Systematic behavior observation is a research tool permitting investigation of possible links between the recorded behavior and psychological processes. In general, behavior will be videotaped and analyzed via computers with specialized software. Akzelerometrie is another form of behavior observation in which people’s bodily activity is tracked by mobile devices (e.g., wristband). This allows the assessment of activity patterns and frequency in their daily live. The advantage of this method lies in its high ecological validity.
Facial Action Coding is a technique with which visible movements of facial muscles are described in detail using photos or films and a complex coding system (Facial Action Coding System, FACS). The technique allows assessing even subtle complex emotional facial expressions. The main fields of application are the Affective Neurosciences and Emotion Psychology.
Eye tracking is used to monitor eye movements during various tasks. The position of the eye is extracted using video images and infrared light (which is not visible to the human eye). Analysing eye movements provides a valuable description of how information is selected and processed.
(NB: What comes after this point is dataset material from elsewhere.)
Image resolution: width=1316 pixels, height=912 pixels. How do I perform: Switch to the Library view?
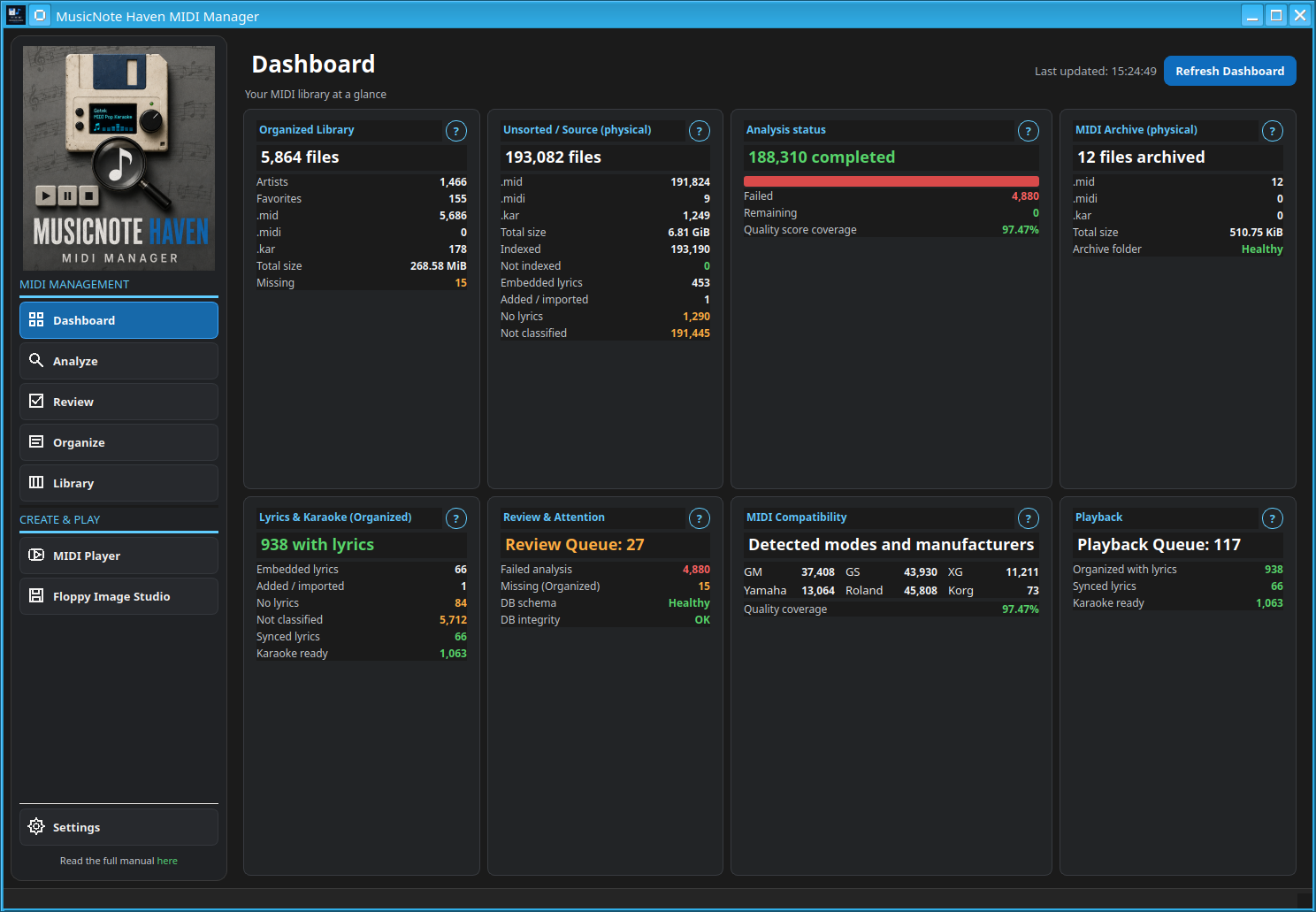click(x=119, y=483)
Computer technologies enables the measurements of reaction within milliseconds. This allows inferences on specific information processing activities. Mainly reactions in rather simple tasks (e.g., Is the dot on the left or right side?) are recorded. Due to high control in a laboratory and the specific manipulation of single parameters in the experimental tasks, this method is predominantly used to identify causal relationships.
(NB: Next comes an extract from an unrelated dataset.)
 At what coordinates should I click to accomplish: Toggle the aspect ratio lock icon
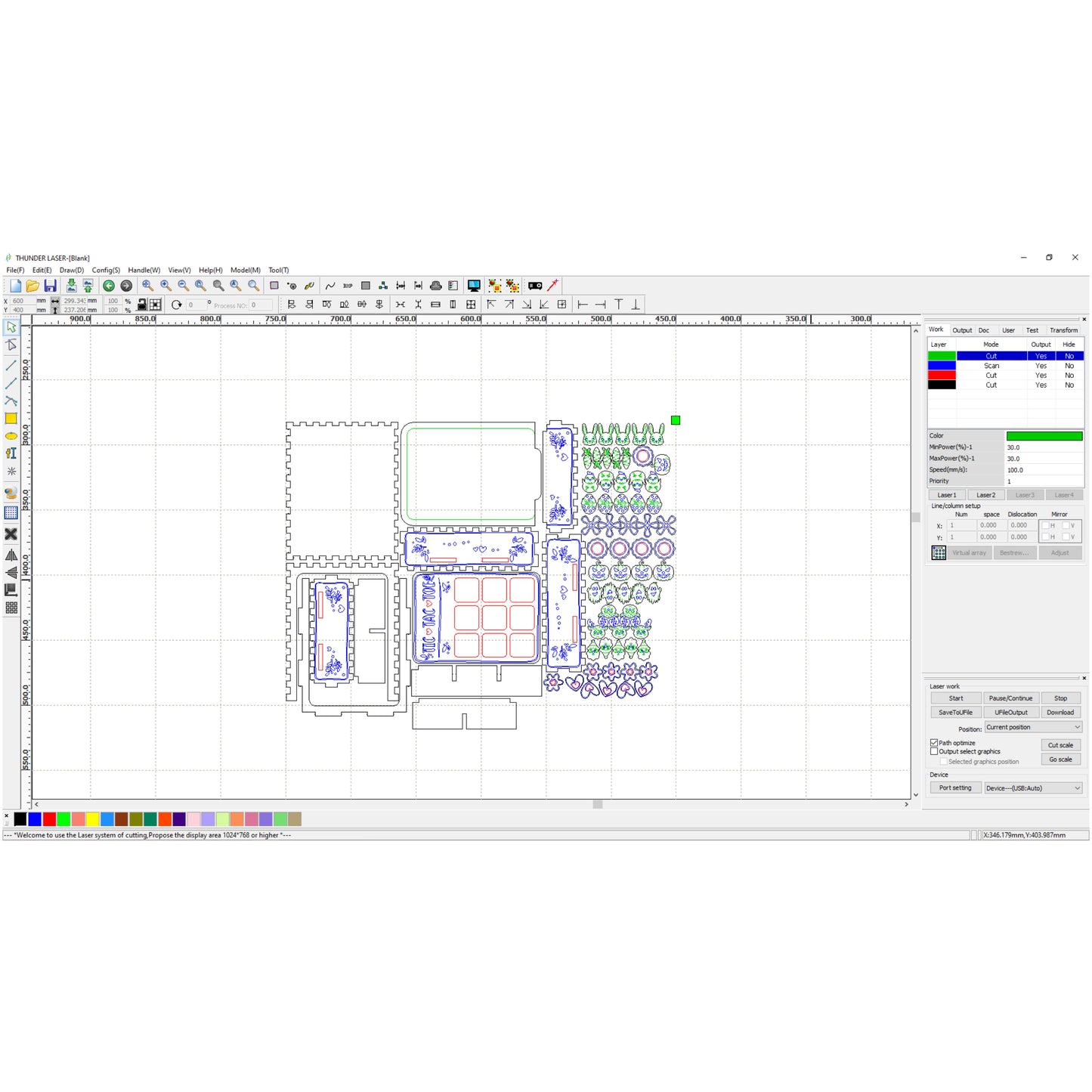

Virtual Reality can illustrate complex facts. They are used to visualize situations, and, in connection with 3D animation or interactive characters we obtain various usage scenarios. One can move through the virtual space, e.g., a town or a museum. It is also possible to move things within the virtual reality based on "real" events.
Modern (flight-)simulators allow to conduct experimental psychophysiological research under well controlled conditions, if tasks follow well designed experimental paradigms. Tasks with high ecological validity can be studied in contrast to classical laboratory research. Different kinds of simulators are available for human factors research in Graz. The development of specific paradigms „exercises“ for aviation psychophysiology allowed to have direct comparisons ranging from studies with a simulator mock-up in the laboratory (Institute of Psychology, University of Graz) , via optimized training and test paradigms in the simulator (cooperation with research platform flight simulation at the TU Graz, and AMST Systemtechnik GmbH, Ranshofen) to tests in the cockpit (Pitts2B; Research Project APTEM, FFG). Simulator based psychophysiological research is also conducted for topics in air traffic management.
The discipline of psychoacoustics investigates how objective acoustic events are translated into subjective auditory sensations. Individual experience plays an important role in this respect. Especially musical training enhances the sensitivity of the auditory system to discriminate subtle acoustic differences.